Giter Club home page Giter Club logo

eval_on_vatex_dataset's Introduction

Do Videos Guide Translations? Evaluation of a Video-Guided Machine Translation dataset

This repository contains the implementation of our ViGIL2021 paper: Do Videos Guide Translations? Evaluation of a Video-Guided Machine Translation dataset.

Abstract: Video-guided machine translation (VMT) is a new multimodal machine translation task aimed at using videos to guide translation. Visual information gleaned from videos is expected to provide context in the translation progress. Results from the Video-guided Machine Translation Challenge 2020 suggest that multimodal models only have marginal performance improvements over their text-only counterparts. We hypothesize that this is caused by the simple and short video descriptions in VATEX, the dataset used in the challenge.
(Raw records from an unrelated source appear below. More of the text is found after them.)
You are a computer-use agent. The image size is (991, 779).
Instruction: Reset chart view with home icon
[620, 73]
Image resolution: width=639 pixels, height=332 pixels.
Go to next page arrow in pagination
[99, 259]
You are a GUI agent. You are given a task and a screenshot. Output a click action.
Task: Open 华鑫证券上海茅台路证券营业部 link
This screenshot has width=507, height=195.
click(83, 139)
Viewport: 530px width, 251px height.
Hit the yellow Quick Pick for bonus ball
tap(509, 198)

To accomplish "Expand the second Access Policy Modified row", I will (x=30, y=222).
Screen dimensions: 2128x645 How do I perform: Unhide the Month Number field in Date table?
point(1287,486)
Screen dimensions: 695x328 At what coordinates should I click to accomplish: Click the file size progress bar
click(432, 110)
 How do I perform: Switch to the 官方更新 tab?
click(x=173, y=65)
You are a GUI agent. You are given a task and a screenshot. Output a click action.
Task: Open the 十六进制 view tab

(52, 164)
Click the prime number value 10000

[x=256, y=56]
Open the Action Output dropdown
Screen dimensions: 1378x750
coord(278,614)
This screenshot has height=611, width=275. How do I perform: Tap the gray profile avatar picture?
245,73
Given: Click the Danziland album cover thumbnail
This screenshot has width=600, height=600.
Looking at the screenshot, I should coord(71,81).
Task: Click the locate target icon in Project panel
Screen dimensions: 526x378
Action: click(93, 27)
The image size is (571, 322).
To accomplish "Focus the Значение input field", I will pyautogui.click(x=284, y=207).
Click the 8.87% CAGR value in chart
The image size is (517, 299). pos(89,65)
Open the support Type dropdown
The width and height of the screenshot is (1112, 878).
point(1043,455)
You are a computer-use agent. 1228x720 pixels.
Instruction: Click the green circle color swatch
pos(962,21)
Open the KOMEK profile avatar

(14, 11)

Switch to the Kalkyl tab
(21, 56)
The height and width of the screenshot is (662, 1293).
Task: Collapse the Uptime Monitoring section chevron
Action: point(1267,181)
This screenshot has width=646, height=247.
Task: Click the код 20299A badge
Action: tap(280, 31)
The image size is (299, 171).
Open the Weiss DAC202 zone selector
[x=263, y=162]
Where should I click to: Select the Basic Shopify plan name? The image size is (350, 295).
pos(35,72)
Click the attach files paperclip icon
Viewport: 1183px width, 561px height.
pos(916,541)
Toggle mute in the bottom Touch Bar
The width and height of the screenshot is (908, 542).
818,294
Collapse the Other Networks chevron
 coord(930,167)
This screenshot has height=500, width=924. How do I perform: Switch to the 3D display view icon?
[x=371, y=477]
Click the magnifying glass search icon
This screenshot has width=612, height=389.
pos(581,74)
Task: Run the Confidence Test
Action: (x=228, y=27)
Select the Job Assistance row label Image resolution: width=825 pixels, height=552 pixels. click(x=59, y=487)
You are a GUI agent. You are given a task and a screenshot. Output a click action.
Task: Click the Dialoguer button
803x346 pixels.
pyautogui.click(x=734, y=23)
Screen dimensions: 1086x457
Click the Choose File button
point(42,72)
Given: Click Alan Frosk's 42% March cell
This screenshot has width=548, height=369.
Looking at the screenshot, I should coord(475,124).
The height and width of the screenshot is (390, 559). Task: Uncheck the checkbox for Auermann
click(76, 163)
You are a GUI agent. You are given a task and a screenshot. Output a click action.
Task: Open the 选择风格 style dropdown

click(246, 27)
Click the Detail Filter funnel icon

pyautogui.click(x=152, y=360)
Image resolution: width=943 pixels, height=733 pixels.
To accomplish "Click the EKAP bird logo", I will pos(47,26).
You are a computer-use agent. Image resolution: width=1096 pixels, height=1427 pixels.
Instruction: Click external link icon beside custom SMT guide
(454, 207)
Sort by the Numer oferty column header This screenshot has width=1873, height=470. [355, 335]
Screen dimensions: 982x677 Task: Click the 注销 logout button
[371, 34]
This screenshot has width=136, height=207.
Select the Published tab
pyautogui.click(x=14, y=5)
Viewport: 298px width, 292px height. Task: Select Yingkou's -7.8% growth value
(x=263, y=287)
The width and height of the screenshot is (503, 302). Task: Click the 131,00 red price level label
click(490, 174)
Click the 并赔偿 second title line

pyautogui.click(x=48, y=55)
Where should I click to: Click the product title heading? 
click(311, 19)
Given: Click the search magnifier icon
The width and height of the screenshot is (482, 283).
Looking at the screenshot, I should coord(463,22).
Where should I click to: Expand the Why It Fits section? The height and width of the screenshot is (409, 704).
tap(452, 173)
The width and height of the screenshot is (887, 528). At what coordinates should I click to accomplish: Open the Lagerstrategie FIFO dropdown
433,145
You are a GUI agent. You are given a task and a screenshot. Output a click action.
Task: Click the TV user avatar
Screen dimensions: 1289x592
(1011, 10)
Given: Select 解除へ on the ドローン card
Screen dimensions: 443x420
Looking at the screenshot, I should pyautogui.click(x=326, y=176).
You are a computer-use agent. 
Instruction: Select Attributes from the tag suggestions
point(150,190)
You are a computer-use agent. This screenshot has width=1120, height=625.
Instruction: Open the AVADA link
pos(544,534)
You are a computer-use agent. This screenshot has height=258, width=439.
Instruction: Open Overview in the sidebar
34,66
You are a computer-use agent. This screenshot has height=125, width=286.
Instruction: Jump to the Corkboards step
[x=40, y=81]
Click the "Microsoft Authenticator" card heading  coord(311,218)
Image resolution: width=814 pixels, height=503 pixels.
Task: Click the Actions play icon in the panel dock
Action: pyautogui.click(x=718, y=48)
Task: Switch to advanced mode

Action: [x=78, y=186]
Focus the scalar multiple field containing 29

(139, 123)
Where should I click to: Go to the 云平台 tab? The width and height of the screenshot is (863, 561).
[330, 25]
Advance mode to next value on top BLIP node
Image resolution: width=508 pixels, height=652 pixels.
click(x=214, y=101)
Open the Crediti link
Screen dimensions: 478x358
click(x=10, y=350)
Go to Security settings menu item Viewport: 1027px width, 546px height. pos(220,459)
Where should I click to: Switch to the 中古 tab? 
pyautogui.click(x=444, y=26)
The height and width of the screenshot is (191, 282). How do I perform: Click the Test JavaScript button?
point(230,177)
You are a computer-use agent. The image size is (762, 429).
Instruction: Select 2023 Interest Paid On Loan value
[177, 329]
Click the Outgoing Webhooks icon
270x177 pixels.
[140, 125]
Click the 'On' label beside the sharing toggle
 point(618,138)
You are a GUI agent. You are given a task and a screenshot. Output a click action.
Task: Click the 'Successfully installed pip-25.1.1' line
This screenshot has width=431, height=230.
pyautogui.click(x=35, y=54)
In this study, we examine our hypothesis by conducting input-degradation, visual sensitivity experiments, and human evaluation of VATEX. The results indicate that textual descriptions of videos in VATEX are sufficient for translation, which prevents the visual context from videos to guide the translation

Instruction

Download dataset

We will use VATEX v1.1 (Latest Version):

mkdir data
mkdir data/raw
cd data/raw

We will download VATEX dataset into data/raw folder:

Download training set:

wget https://eric-xw.github.io/vatex-website/data/vatex_training_v1.0.json

Download validation set:

wget https://eric-xw.github.io/vatex-website/data/vatex_validation_v1.0.json

Download public-test set:

wget https://eric-xw.github.io/vatex-website/data/vatex_public_test_english_v1.1.json

Download videos

Please save videos into
1 ../videos/train

2 ../videos/valid

3 ../videos/test

Setup environment

  1. conda env create --name envname --file=environment_preprocess.yml
  2. conda env create --name envname --file=environment_train.yml
  3. ./setup.sh

Download I3D features (provided by VATEX)

mkdir ./data/i3d/
cd ./data/i3d/

Then download official I3D Features from:

# Train & Validation Sets (3.0 GB): https://vatex-feats.s3.amazonaws.com/trainval.zip

# Public Test Set (634.9 MB): https://vatex-feats.s3.amazonaws.com/public_test.zip

wget  https://vatex-feats.s3.amazonaws.com/trainval.zip
wget  https://vatex-feats.s3.amazonaws.com/public_test.zip
  

Download I3D features into ./data/i3d/, then extract features from trainval.zip into train_val folder, and from public_test.zip into public_test folder.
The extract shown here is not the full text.